Messina Denaro si era infastidito per la pubblicazione della notizia del loro ritrovamento. «Cosa si è concluso nel dare in pasto alla stampa discorsi privati?», chiede. I pubblici ministeri palermitani gli spiegano che dei documenti scoperti sì è fatto solo un uso processuale. Del rapporto con Lorenza, travagliato e difficile, vero cruccio di una vita, il boss dice: «Stiamo cercando di chiarirlo. Ora si metterà il mio nome». E conclude con una domanda: «Un giorno le spetterà avere questi diari?». «Nella misura in cui non serviranno più per i processi, certo», risponde uno dei pubblici ministeri.

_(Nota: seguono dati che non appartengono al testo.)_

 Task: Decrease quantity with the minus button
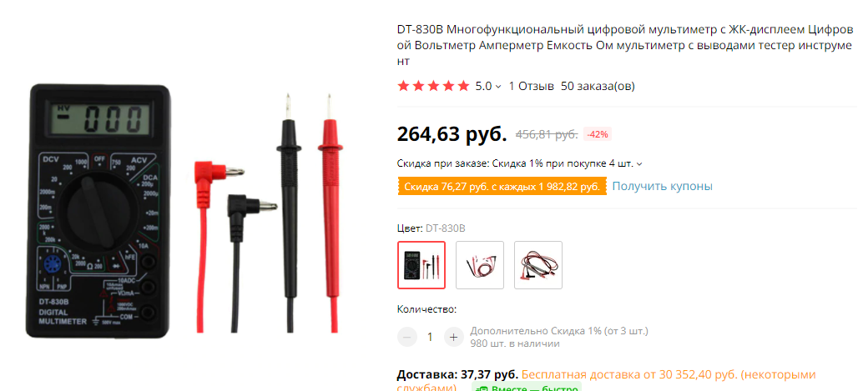[407, 337]
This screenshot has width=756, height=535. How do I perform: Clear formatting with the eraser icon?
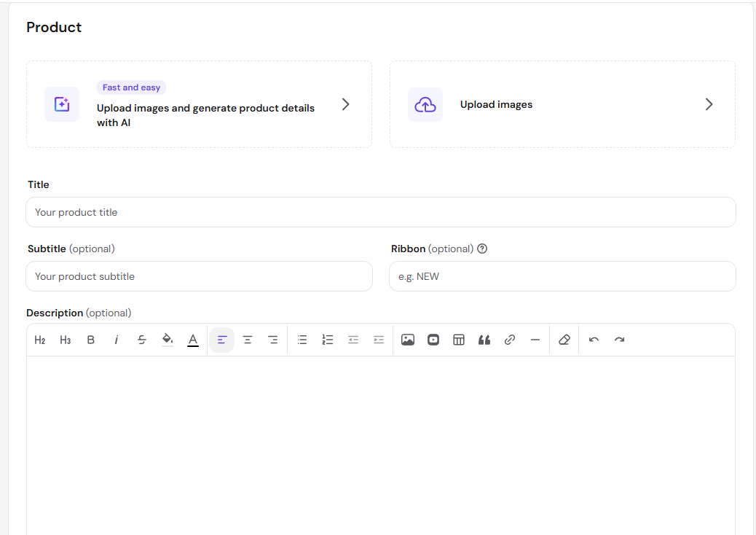[x=564, y=340]
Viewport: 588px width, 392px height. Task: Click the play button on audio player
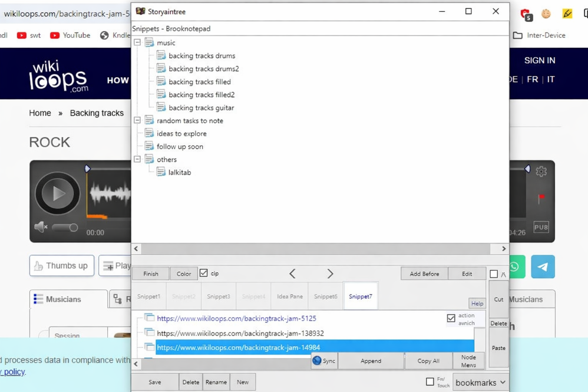click(x=57, y=193)
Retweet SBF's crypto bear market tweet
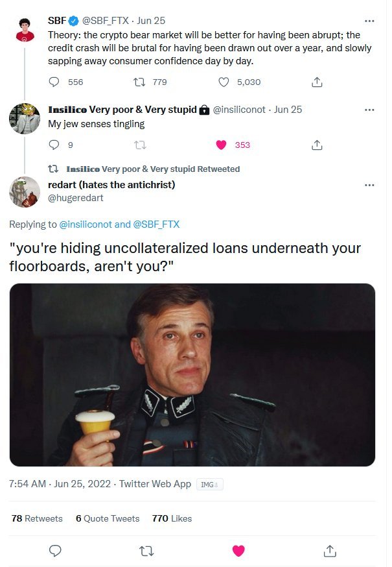The height and width of the screenshot is (567, 392). click(138, 82)
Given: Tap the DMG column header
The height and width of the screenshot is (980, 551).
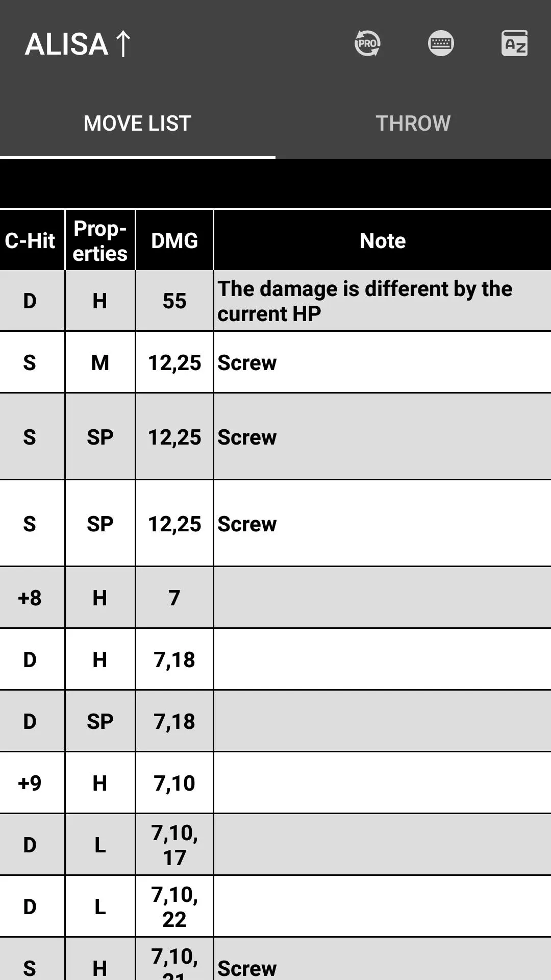Looking at the screenshot, I should tap(174, 240).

Il boss di Castelvetrano non era mai riuscito a chiedere un incontro alla figlia durante la lunga latitanza, una volta in carcere però sì. La Procura aveva autorizzato i loro incontri. "La ringrazio, anche perché, se non me li autorizzavate, io non potevo mai chiarire", aveva detto la scorsa estate Messina Denaro al procuratore della Direzione Distrettuale Antimafia di Palermo Paolo Guido.

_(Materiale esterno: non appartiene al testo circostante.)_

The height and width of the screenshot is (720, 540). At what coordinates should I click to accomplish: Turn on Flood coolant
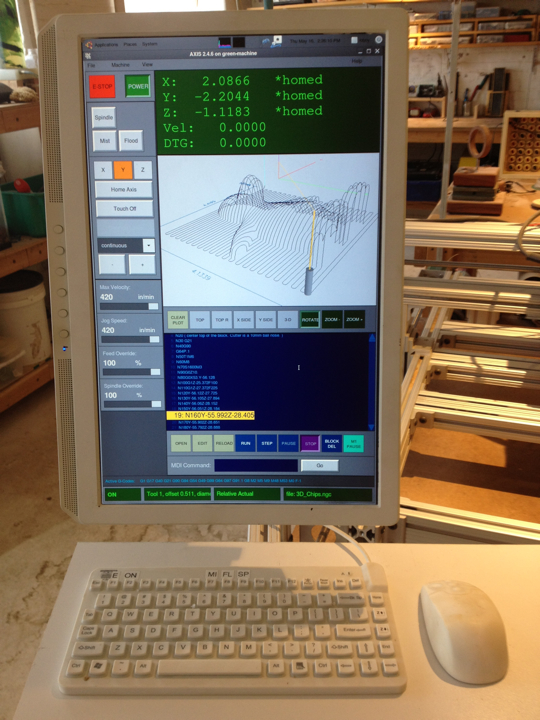pos(131,141)
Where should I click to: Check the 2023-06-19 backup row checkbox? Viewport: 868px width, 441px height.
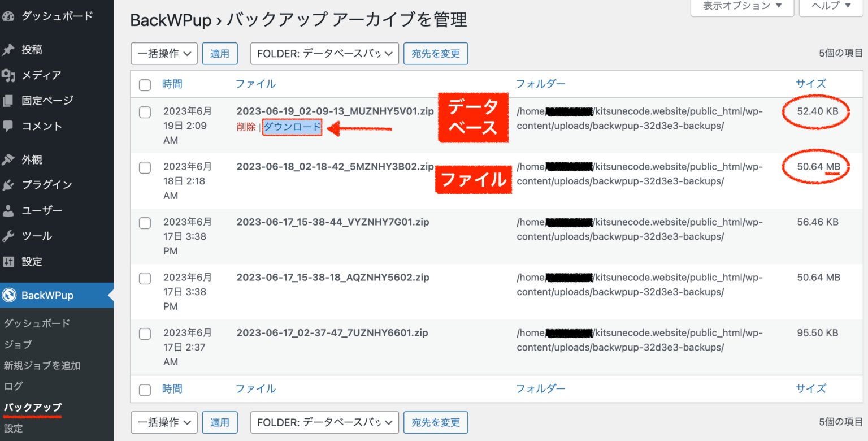(x=145, y=112)
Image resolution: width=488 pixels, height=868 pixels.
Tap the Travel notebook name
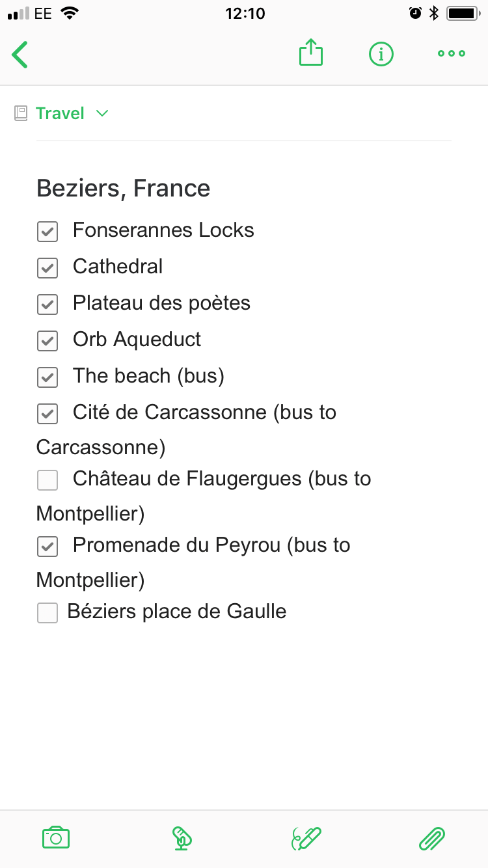click(x=60, y=113)
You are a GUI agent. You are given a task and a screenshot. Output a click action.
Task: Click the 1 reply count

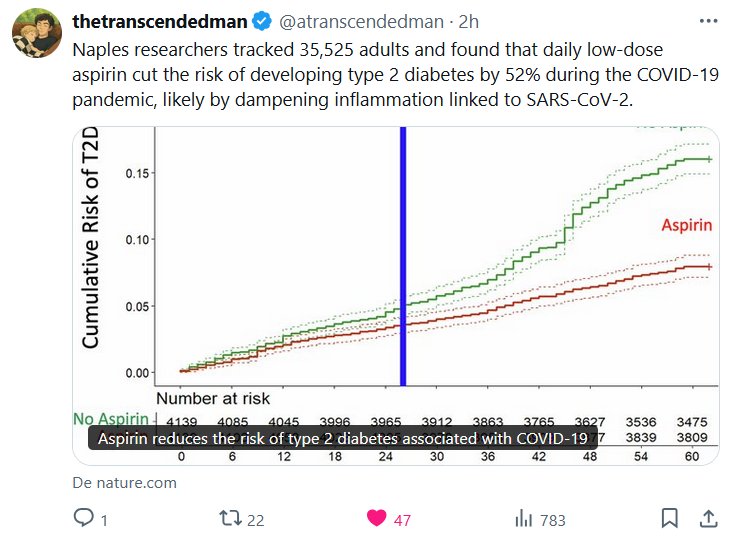click(104, 519)
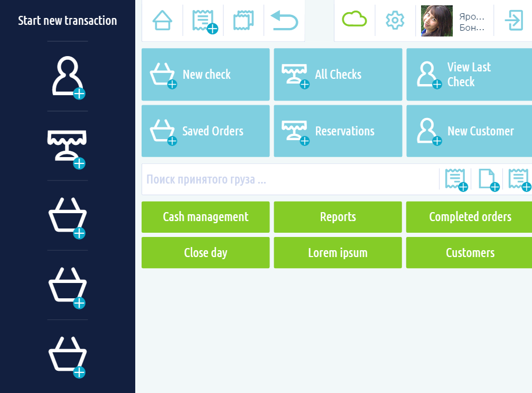Click the Home icon in top toolbar

162,21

La figlia ha deciso di cambiare il cognome in Messina Denaro - Che cosa si siano detti padre e figlia durante quegli incontri resta un affare privato. Si sa solo che i due non avevano mai avuto un rapporto ma il boss di Castelvetrano aveva tenuto a precisare che stavano cercando di chiarirsi. Tutto quello che voleva dirle durante la latitanza Messina Denaro lo ha scritto in pagine e pagine di diari, ora consegnati a Lorenza.

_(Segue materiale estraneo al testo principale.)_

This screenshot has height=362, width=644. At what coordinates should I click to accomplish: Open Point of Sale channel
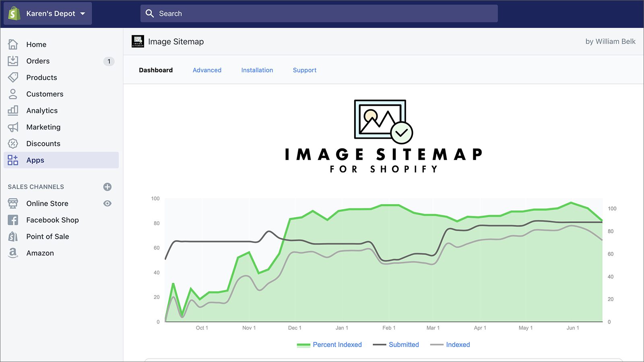(47, 237)
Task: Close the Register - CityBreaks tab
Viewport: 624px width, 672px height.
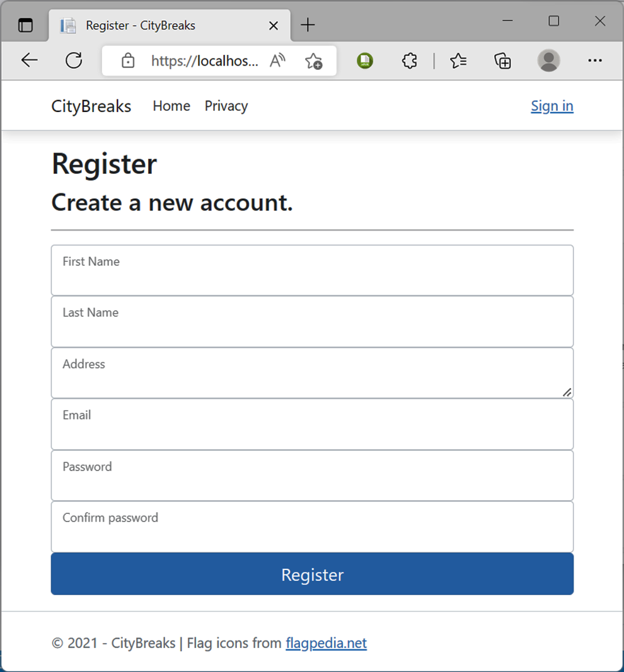Action: coord(273,26)
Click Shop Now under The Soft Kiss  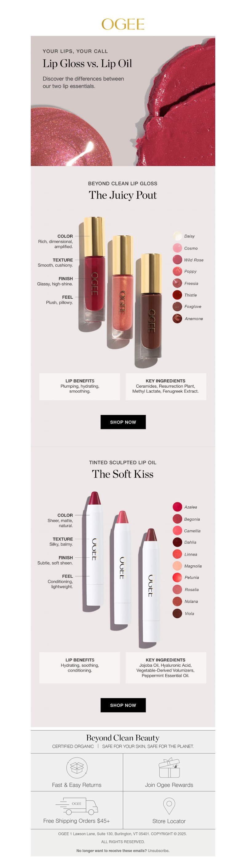click(123, 705)
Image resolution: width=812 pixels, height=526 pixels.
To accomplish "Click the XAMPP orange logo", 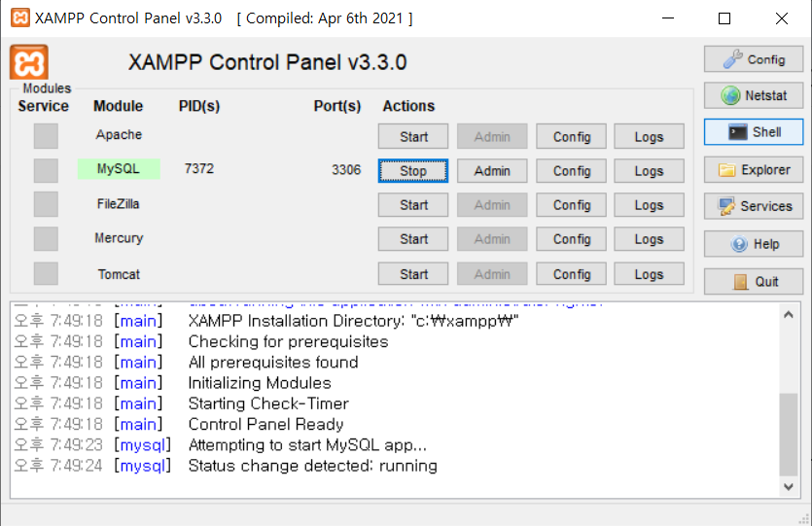I will pos(29,62).
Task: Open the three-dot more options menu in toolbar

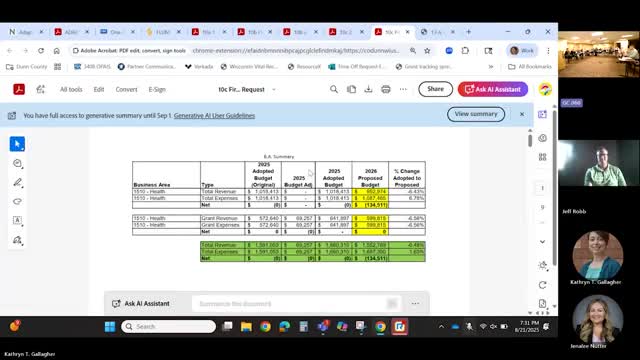Action: pos(403,89)
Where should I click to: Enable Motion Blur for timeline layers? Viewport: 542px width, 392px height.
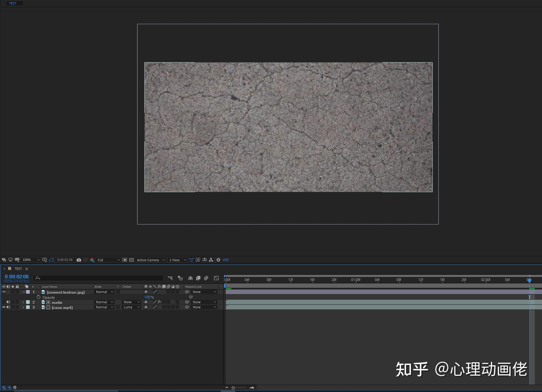coord(206,278)
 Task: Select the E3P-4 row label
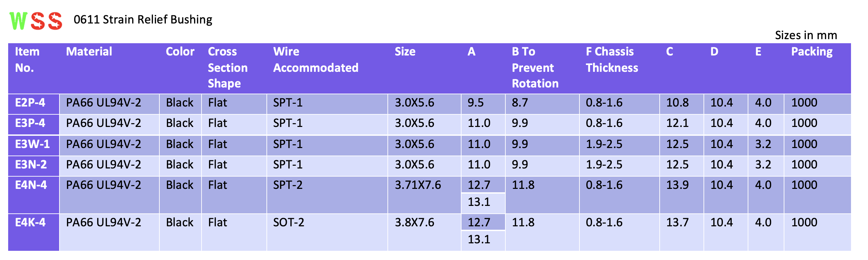tap(30, 123)
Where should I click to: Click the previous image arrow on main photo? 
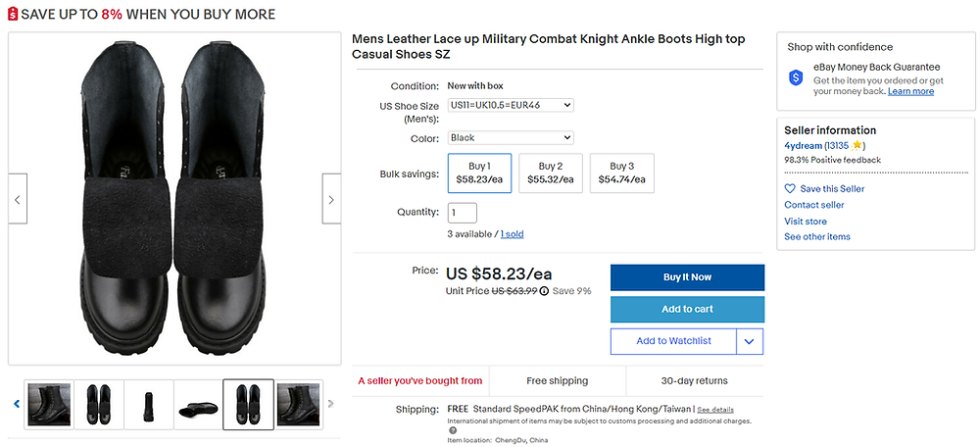pos(18,200)
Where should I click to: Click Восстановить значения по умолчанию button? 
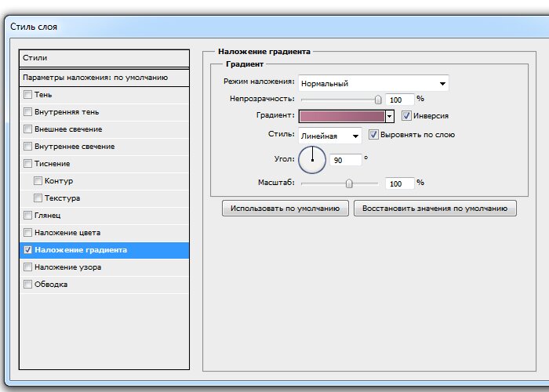click(x=434, y=209)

La provocazione, “Finendo di cercare me, a chi dovevano cercare? Fatemi capire: che fate ora?” - "Quando mi hanno preso, lui (ovvero il colonnello Arcidiacono) mi disse, con un piglio di – come quando mia madre diceva, che l'ho ascoltata in qualche cosa, che era orgogliosa che non erano riusciti ad arrivare a mio padre vivo, diceva, era motivo di orgoglio per lei, nella morte di mio padre – e lui mi disse, con lo stesso piglio di mia madre: ‘Non avremmo finito mai di cercarla', ma io lo…se la ricorda ‘sta frase?". Ma alla fine Messina Denaro andando avanti a parlare nell'interrogatorio è sembrato quasi che sfidasse il comandante del Ros: "…ma io questo lo sapevo, anche perché finendo di cercare me, a chi dovevano cercare? Fatemi capire: che fate ora?". Subito dopo queste parole del boss era intervenuta la sua avvocata: "Va beh, non mi sembra che si siano rasserenati". A questo punto invece era intervenuto il colonnello Arcidiacono a rassicurare boss e avvocato: "Siamo serenissimi". Mentre il procuratore Guido aveva tenuto anche lui a precisare: "Lo siamo sempre stati".